- [WORK REQUIRED]: Below this line is the material. Write out only its lines from the one containing "Member Home (118, 462)" through the one containing "Sitemap (24, 994)", both kept, exactly.
++++++++++++++++++++
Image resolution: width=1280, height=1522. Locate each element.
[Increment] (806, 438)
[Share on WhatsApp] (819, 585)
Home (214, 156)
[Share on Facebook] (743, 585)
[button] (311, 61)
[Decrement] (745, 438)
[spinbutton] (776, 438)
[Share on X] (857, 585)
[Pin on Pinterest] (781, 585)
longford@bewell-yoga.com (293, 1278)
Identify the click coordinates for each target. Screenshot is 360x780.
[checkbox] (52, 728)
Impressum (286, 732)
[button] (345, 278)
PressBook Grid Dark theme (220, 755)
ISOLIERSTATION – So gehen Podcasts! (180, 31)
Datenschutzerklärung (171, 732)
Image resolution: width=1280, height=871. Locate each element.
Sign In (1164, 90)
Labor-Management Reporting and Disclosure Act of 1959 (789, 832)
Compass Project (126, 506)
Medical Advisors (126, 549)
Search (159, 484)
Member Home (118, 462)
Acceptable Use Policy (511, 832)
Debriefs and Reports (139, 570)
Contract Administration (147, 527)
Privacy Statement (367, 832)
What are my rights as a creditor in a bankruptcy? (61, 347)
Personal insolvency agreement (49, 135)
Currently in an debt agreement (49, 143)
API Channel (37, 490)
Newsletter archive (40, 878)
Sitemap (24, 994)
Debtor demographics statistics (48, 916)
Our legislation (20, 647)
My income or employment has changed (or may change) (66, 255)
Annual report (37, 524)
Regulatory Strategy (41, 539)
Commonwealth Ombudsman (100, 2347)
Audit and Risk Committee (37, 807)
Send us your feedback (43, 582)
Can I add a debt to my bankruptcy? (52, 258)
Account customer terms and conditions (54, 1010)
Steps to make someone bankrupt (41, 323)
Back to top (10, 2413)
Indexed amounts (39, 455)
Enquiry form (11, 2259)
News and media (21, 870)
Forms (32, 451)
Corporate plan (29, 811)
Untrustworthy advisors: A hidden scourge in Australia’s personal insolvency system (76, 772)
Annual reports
++++++++++++++++++++
- [RESPONSE BELOW]:
Member Home (118, 462)
Acceptable Use Policy (511, 832)
Debriefs and Reports (139, 570)
Contract Administration (147, 527)
Privacy Statement (367, 832)
What are my rights as a creditor in a bankruptcy? (61, 347)
Personal insolvency agreement (49, 135)
Currently in an debt agreement (49, 143)
API Channel (37, 490)
Newsletter archive (40, 878)
Sitemap (24, 994)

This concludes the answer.